Item 5.02 Departure of Directors or Certain Officers; Election of Directors;
Appointment of Certain Officers; Compensatory Arrangements of Certain
Officers.
On August 4, 2020, the Board of Directors (the "Board") of P.A.M. Transportation
Services, Inc. (the "Company") appointed Joseph A. Vitiritto to serve as the
Company's new President and Chief Executive Officer beginning August 18, 2020.
Mr. Vitiritto succeeds the Company's former President and Chief Executive
Officer, Daniel H. Cushman, who retired effective May 1, 2020, and Matthew T.
Moroun, who has served as interim CEO since May 1, 2020. Mr. Moroun will remain
as Chairman of the Board of the Company.
In connection with his employment as President of the Company, Mr. Vitiritto has
been appointed by the Board as a director of the Company to fill the vacant
position previously held by Mr. Cushman, effective August 18, 2020. Mr.
Vitiritto has also been appointed to the Executive Committee of the Board.
Mr. Vitiritto, age 49, has served as Senior Vice President of Pricing and
Network Design for Knight-Swift Transportation Holdings, Inc. ("Knight-Swift")
since May 2019. Prior to assuming that role, Mr. Vitiritto served in various
managerial capacities for Knight-Swift and its predecessor, Knight
Transportation, Inc., beginning in 2003, including most recently as Senior Vice
President of Operations - Swift Transition Team and Senior Vice President of
Human Resources. He has over 25 years of experience in the transportation
industry. Mr. Vitiritto's significant operational experience and expertise in
the transportation industry and future knowledge of the day-to-day management of
the Company will bring valuable insight to the Company's Board of Directors.
On August 4, 2020, the Company entered into an employment agreement with Mr.
Vitiritto pursuant to which he will serve as the Company's President and Chief
Executive Officer (the "Employment Agreement"). Under the terms of the
Employment Agreement, Mr. Vitiritto will receive an annual base salary of
$530,036 and a cash bonus for fiscal year 2020 of $328,500, payable in December
2020 or January 2021. Mr. Vitiritto will be eligible to earn an annual bonus
incentive award for 2021 in an amount up to 100% of his then current base
salary, with the actual bonus amount to be awarded based on the satisfaction of
predetermined performance criteria to be established at later date. He will also
be eligible for future annual cash bonuses as determined by the Board.
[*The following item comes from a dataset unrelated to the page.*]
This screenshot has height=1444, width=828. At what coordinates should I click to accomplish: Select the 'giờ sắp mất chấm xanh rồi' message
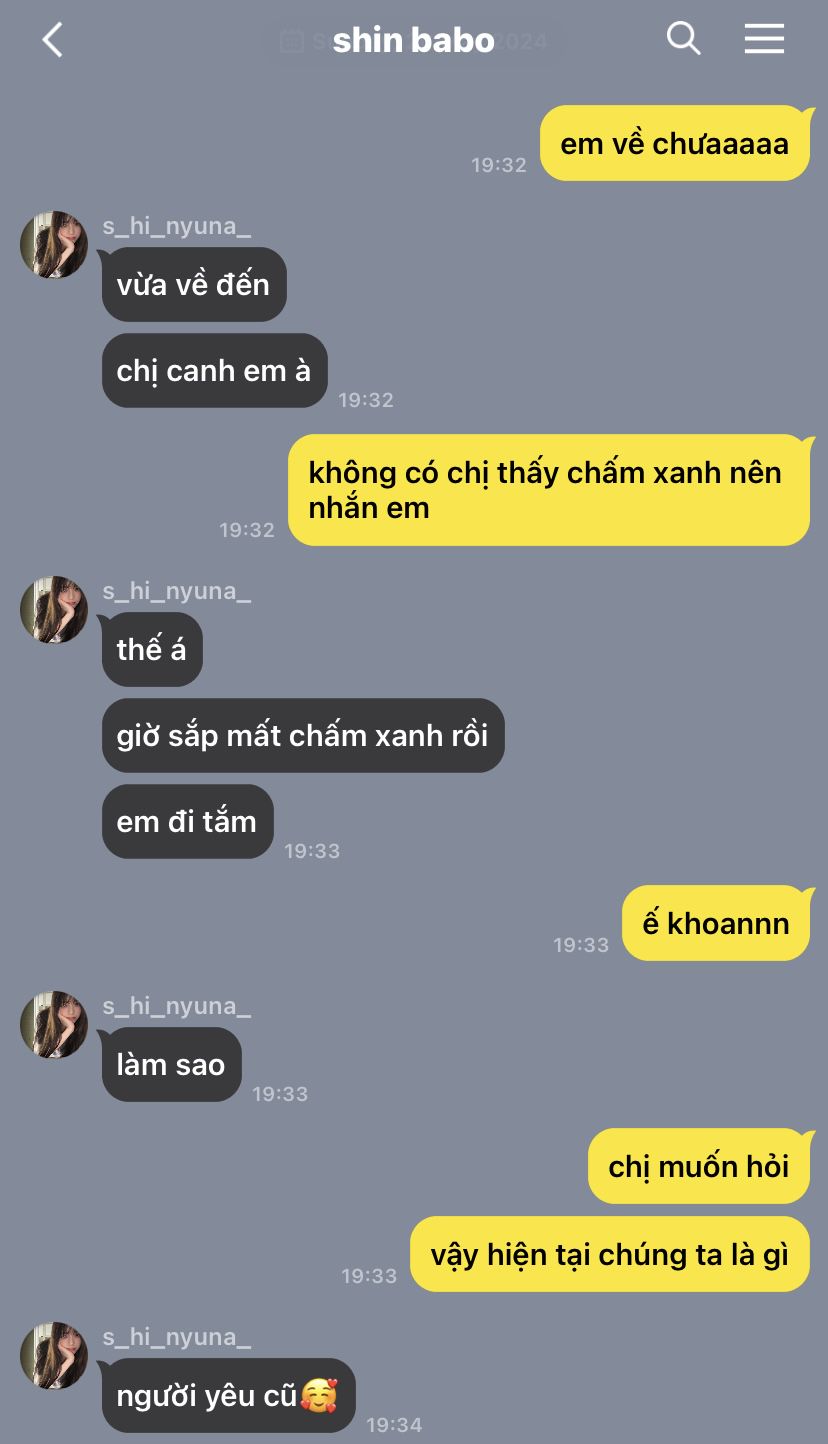303,735
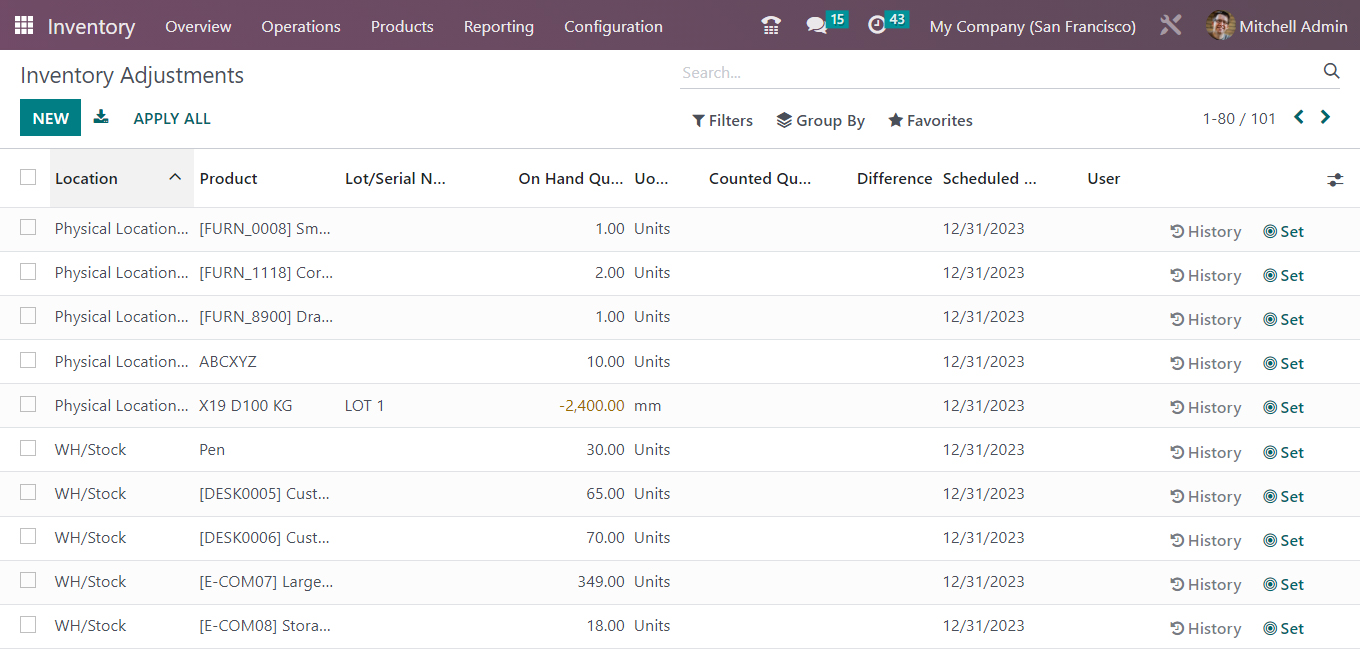Switch to the Configuration menu
This screenshot has height=649, width=1360.
[613, 27]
Payment
of any bonus for fiscal year 2021 and thereafter will be made in five annual
installments of 20% each beginning in the year following the year in which the
bonus is earned, subject to his continued employment or retirement after
reaching age 65. Mr. Vitiritto's performance will be reviewed annually for
changes in base salary.
Upon commencement of his employment with the Company, Mr. Vitiritto will also
receive a grant of 40,000 restricted shares of common stock of the Company which
will vest in installments of 5,000 shares each in 2022, 2023, 2024 and 2027 and
10,000 shares each in 2025 and 2026, subject to his continued employment or
retirement after reaching age 65.
Pursuant to the Employment Agreement, the Company may terminate Mr. Vitiritto's
employment at any time with or without cause. If his employment is terminated by
the Company without "just cause" (as defined in the Employment Agreement), Mr.
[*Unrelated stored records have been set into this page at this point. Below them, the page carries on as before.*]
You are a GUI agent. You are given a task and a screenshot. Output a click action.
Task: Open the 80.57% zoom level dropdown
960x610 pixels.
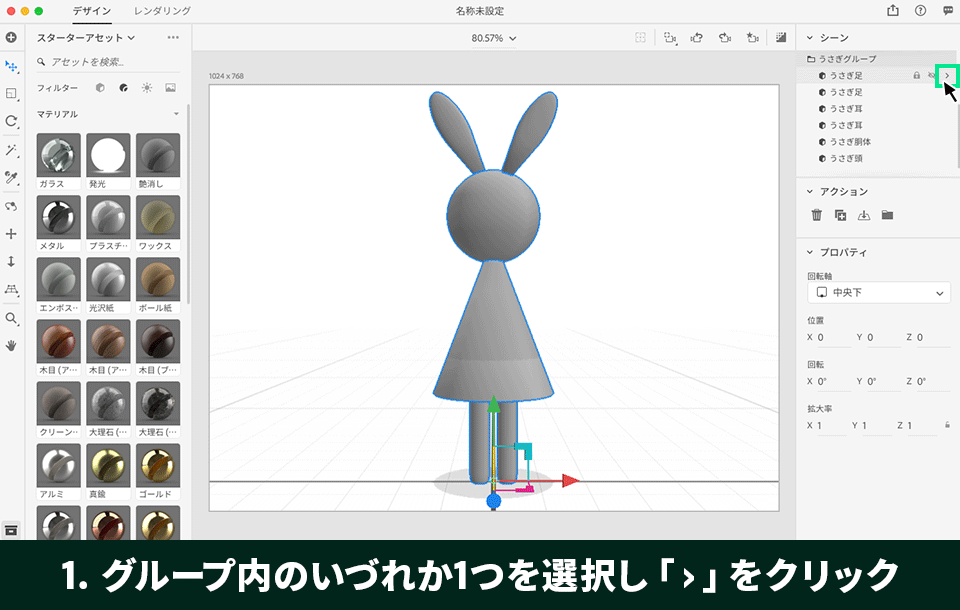coord(492,36)
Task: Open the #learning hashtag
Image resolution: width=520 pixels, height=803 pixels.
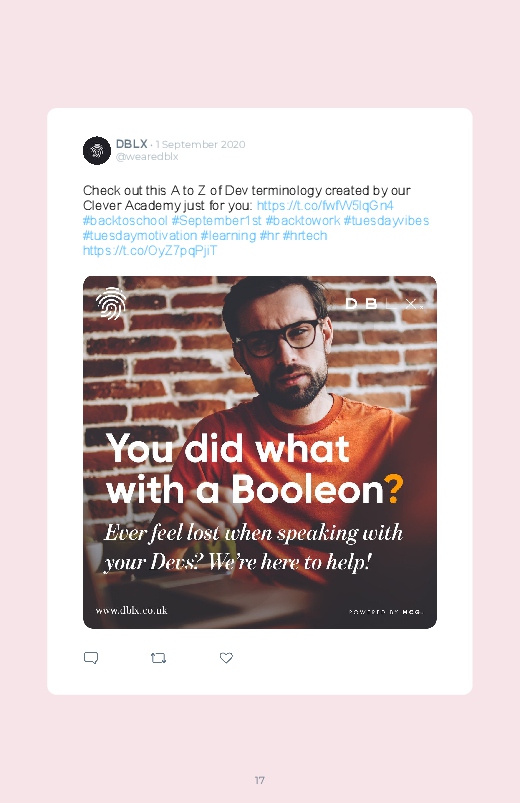Action: coord(228,236)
Vitiritto will be entitled to receive his base salary and COBRA for a period of
60 weeks following such termination, provided that Mr. Vitiritto signs a
separation agreement with the Company. If such termination occurs in the first
24 months of his employment with the Company, he will also be entitled to
severance of $621,000 paid in three equal installments over 12 months in lieu of
the vesting of his restricted stock award. The Employment Agreement also
provides Mr. Vitiritto the right to terminate his employment with the Company
upon six months' prior written notice to the Company. However, the Company has
the right to terminate Mr. Vitiritto's employment immediately upon receipt of
such notice. In the event of such termination, Mr. Vitiritto is entitled to
receive his base salary only for the six-month period following the Company's
receipt of his notice of termination. Mr. Vitiritto's employment with the
Company will be terminated upon his death and may be terminated by the Company
upon his disability. Upon termination due to disability, Mr. Vitiritto will
continue to receive his compensation for a period of three months after the date
of disability, along with any residual bonus earned but not yet paid.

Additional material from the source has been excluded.